- Dataset
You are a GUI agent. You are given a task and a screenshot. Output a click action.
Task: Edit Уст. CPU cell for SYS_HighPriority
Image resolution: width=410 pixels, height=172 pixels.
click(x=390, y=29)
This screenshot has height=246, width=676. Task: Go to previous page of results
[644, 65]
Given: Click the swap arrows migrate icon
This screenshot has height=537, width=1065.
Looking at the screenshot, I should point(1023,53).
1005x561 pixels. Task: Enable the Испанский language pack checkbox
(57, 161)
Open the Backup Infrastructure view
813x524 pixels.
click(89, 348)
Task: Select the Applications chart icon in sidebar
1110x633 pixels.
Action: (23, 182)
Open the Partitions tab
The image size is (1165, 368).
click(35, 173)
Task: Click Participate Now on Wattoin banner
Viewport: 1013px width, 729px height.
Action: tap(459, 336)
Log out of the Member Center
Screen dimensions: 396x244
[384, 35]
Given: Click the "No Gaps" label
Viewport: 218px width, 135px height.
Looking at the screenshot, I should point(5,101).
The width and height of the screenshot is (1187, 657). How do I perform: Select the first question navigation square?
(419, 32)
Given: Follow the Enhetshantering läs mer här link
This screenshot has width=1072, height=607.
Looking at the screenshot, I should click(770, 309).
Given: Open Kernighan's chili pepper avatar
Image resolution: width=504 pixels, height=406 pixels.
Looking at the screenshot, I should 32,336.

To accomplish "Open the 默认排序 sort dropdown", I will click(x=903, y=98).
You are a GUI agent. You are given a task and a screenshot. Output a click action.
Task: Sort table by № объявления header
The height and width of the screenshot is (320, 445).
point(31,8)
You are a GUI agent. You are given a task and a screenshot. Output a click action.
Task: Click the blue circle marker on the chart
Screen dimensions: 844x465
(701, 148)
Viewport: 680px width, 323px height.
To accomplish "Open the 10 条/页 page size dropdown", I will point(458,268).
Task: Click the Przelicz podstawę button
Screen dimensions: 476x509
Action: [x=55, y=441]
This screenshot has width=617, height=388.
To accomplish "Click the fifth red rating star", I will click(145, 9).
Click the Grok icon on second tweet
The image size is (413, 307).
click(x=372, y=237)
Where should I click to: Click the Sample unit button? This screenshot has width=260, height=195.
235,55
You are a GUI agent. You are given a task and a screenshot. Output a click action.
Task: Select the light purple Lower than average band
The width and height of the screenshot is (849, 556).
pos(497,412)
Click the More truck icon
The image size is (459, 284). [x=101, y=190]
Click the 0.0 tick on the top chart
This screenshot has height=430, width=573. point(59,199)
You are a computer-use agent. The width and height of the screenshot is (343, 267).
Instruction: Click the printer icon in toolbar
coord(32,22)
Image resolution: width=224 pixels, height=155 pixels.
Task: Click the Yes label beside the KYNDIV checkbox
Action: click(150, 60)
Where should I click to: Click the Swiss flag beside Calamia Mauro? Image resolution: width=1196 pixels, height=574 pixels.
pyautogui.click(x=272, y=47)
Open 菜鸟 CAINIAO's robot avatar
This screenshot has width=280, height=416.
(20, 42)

- Work to complete
As listed above, the lines from the line with "Image resolution: width=410" to the line with "Given: Click the swap arrows migrate icon" are to be echoed exactly, with both ends included and nothing added.

- Result below
Image resolution: width=410 pixels, height=172 pixels.
click(x=390, y=29)
This screenshot has height=246, width=676. Task: Go to previous page of results
[644, 65]
Given: Click the swap arrows migrate icon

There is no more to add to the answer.